==== Page excerpt ====

Like a Sisyphean caveat, Dan Bryk’s Christmas Record is quietly rolling uphill, picking up some great reviews along the way…

Grayson Currin of Independent Weekly:

“The 30-something songwriter, known for his piano playing and keen observational wit, doesn’t hate Christmas, but he certainly doesn’t like it, either. Perhaps the front cover of Christmas Record tells the story of his antipathy best: A bright, red ornament is shattered across an otherwise pristine white floor. The shards are too big for the ornament to have been thrown. It looks like it was hanging high with seasonal spirit. Then it came crashing down. The hook that held it to the branch is still there. Maybe someone bumped into it? Maybe someone shook the tree? Or maybe it just got tired of trying.

That’s the sentiment of a Dan Bryk Christmas, detailed in what has to be one of the most self-effacing Christmas albums ever. It’s predicated neither on seasonal and spiritual joy nor money-making maneuvers. It’s just an honest (if exaggerated) appraisal of the holiday’s inspired difficulties—infinite loneliness, bad luck, bankrupting ambitions and overactive materialism. You know, the kind of stuff that people call “cheer…”

Carmen Lyon of Suite’s Top 10 Indie Christmas Albums

3. Dan Bryk: “Christmas Record

“All I can really say is that this is probably the most original of Christmas-themed albums out there. It’s so strangely unique that I sometimes wonder how holiday-related it really is, and then I realize that’s what Dan Bryk does and that’s why I love it!”

====

▶ [What the task requires]: Please continue the roundup of reviews of Dan Bryk's Christmas Record from the point where it ends. The data isn't needed for this.

==== Source data ====

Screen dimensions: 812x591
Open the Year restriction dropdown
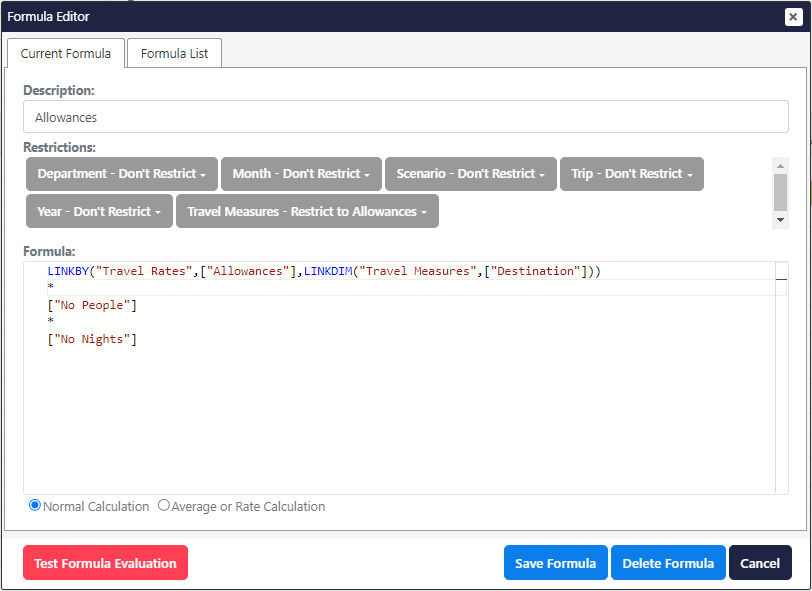(x=98, y=211)
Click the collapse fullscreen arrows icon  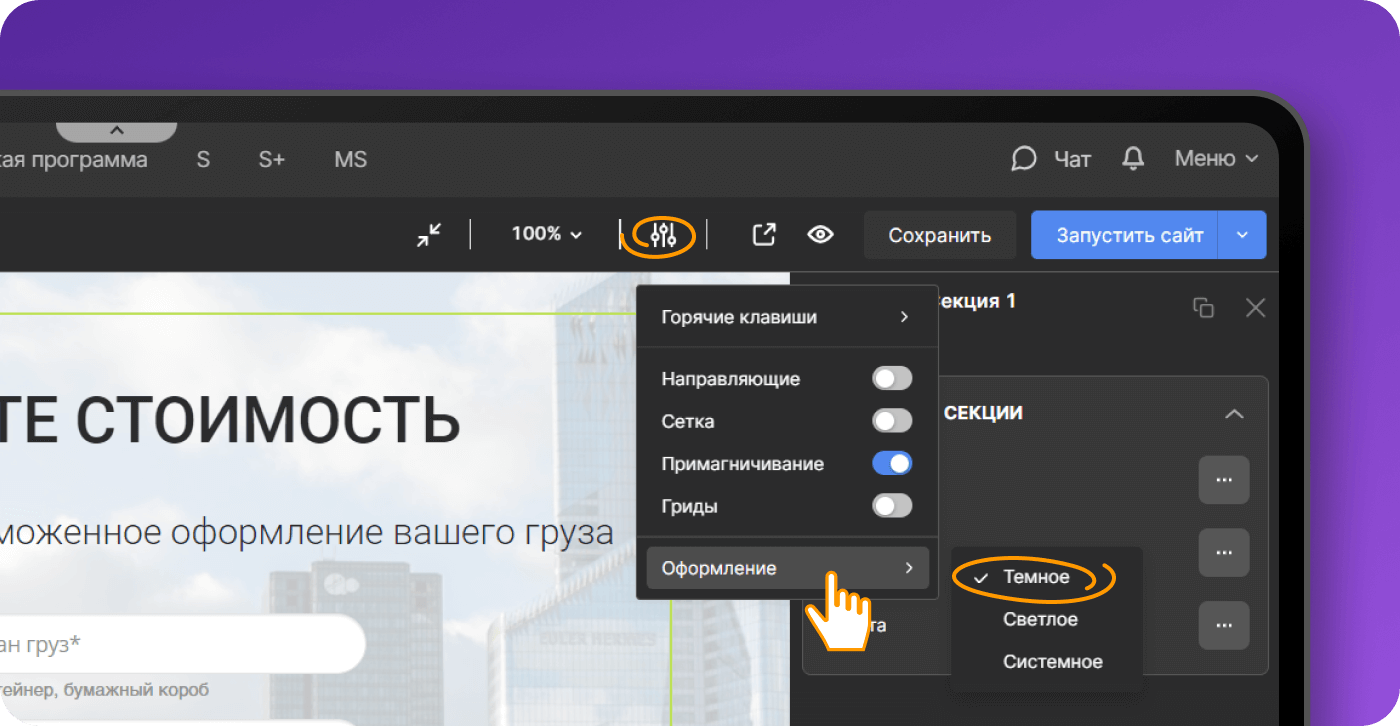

====

▶ [Answer to the task]:
John Sakamoto of the Toronto Star’s Anti-Hit List and Podcast:

2. Dan Bryk

“In which the displaced Torontonian (he now calls North Carolina home) encounters Jesus changing a flat tire in the parking lot of a Radio Shack and becomes reacquainted with the true meaning of the season. What ensues may be intermittently sardonic — after preaching about peace and the wings of a dove, “Jesus” self-deprecatingly observes, “I know they’re clichés, but they work” — yet the overall tone of earnestness deftly plays against the song’s comic premise.”

Brian Howe of Pitchfork:

“[Four Stars] Sleigh bells and chimes are a hallmark of popular Yuletide songs, evoking so much winter wonder at once– reindeer on the roof, hansom carriages in the snow, tinkling icicles falling from the eaves. Leave it to wittily depressive Dan Bryk to warp their good cheer toward the doomy, intoning them like funeral bells amid the ominous drums and minor-key pianos of this gloom-pop Christmas crash ‘n’ burn… A real grinch, all right, but anyone who’s got a shitty Christmas or two under their belt will know what he means. Oh, did I mention that the song is kind of a suicide note? Merry Christmas.”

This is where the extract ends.